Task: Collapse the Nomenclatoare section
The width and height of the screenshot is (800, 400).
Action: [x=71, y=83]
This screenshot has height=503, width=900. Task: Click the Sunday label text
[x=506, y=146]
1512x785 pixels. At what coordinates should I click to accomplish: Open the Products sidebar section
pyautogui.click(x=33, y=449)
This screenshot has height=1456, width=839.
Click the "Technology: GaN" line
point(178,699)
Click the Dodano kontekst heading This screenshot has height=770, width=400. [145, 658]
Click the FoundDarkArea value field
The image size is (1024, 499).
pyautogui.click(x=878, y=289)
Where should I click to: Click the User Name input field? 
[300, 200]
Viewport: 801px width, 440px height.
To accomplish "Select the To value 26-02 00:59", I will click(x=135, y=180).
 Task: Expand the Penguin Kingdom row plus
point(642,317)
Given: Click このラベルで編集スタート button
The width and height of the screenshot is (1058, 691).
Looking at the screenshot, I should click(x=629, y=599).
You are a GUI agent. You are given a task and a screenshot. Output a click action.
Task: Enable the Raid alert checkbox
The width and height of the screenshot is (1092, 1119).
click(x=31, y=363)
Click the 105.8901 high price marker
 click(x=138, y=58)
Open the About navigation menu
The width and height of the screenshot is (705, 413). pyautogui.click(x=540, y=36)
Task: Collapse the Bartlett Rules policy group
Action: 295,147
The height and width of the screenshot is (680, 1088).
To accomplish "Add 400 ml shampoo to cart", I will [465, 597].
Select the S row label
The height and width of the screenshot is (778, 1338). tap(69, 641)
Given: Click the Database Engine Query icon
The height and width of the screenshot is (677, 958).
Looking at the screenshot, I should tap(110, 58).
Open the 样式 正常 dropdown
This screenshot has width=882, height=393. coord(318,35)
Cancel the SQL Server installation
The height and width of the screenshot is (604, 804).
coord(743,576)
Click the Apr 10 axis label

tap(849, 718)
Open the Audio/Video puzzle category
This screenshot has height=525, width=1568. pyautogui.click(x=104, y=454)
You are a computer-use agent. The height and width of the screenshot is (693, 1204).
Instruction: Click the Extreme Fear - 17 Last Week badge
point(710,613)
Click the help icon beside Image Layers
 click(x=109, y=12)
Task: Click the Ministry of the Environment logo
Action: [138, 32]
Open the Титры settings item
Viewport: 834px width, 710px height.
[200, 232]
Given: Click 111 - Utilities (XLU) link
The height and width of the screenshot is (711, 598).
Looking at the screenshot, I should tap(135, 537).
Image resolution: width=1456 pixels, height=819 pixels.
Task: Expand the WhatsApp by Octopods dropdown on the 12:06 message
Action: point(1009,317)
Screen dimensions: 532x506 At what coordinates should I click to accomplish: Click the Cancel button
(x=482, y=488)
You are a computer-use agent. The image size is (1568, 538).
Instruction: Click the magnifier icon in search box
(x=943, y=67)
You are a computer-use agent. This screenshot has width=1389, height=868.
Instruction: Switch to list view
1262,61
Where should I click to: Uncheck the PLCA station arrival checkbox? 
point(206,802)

-------------------------

BRIEF:
Every line above should be printed again exactly as it stands.

ANSWER BELOW:
Task: Collapse the Nomenclatoare section
The width and height of the screenshot is (800, 400).
Action: [x=71, y=83]
This screenshot has height=503, width=900. Task: Click the Sunday label text
[x=506, y=146]
1512x785 pixels. At what coordinates should I click to accomplish: Open the Products sidebar section
pyautogui.click(x=33, y=449)
This screenshot has height=1456, width=839.
Click the "Technology: GaN" line
point(178,699)
Click the Dodano kontekst heading This screenshot has height=770, width=400. [145, 658]
Click the FoundDarkArea value field
The image size is (1024, 499).
pyautogui.click(x=878, y=289)
Where should I click to: Click the User Name input field? 
[300, 200]
Viewport: 801px width, 440px height.
To accomplish "Select the To value 26-02 00:59", I will click(x=135, y=180).
 Task: Expand the Penguin Kingdom row plus
point(642,317)
Given: Click このラベルで編集スタート button
The width and height of the screenshot is (1058, 691).
Looking at the screenshot, I should click(x=629, y=599).
You are a GUI agent. You are given a task and a screenshot. Output a click action.
Task: Enable the Raid alert checkbox
The width and height of the screenshot is (1092, 1119).
click(x=31, y=363)
Click the 105.8901 high price marker
 click(x=138, y=58)
Open the About navigation menu
The width and height of the screenshot is (705, 413). pyautogui.click(x=540, y=36)
Task: Collapse the Bartlett Rules policy group
Action: 295,147
The height and width of the screenshot is (680, 1088).
To accomplish "Add 400 ml shampoo to cart", I will [465, 597].
Select the S row label
The height and width of the screenshot is (778, 1338). tap(69, 641)
Given: Click the Database Engine Query icon
The height and width of the screenshot is (677, 958).
Looking at the screenshot, I should tap(110, 58).
Open the 样式 正常 dropdown
This screenshot has width=882, height=393. coord(318,35)
Cancel the SQL Server installation
The height and width of the screenshot is (604, 804).
coord(743,576)
Click the Apr 10 axis label

tap(849, 718)
Open the Audio/Video puzzle category
This screenshot has height=525, width=1568. pyautogui.click(x=104, y=454)
You are a computer-use agent. The height and width of the screenshot is (693, 1204).
Instruction: Click the Extreme Fear - 17 Last Week badge
point(710,613)
Click the help icon beside Image Layers
 click(x=109, y=12)
Task: Click the Ministry of the Environment logo
Action: [138, 32]
Open the Титры settings item
Viewport: 834px width, 710px height.
[200, 232]
Given: Click 111 - Utilities (XLU) link
The height and width of the screenshot is (711, 598).
Looking at the screenshot, I should tap(135, 537).
Image resolution: width=1456 pixels, height=819 pixels.
Task: Expand the WhatsApp by Octopods dropdown on the 12:06 message
Action: point(1009,317)
Screen dimensions: 532x506 At what coordinates should I click to accomplish: Click the Cancel button
(x=482, y=488)
You are a computer-use agent. The image size is (1568, 538).
Instruction: Click the magnifier icon in search box
(x=943, y=67)
You are a computer-use agent. This screenshot has width=1389, height=868.
Instruction: Switch to list view
1262,61
Where should I click to: Uncheck the PLCA station arrival checkbox? 
point(206,802)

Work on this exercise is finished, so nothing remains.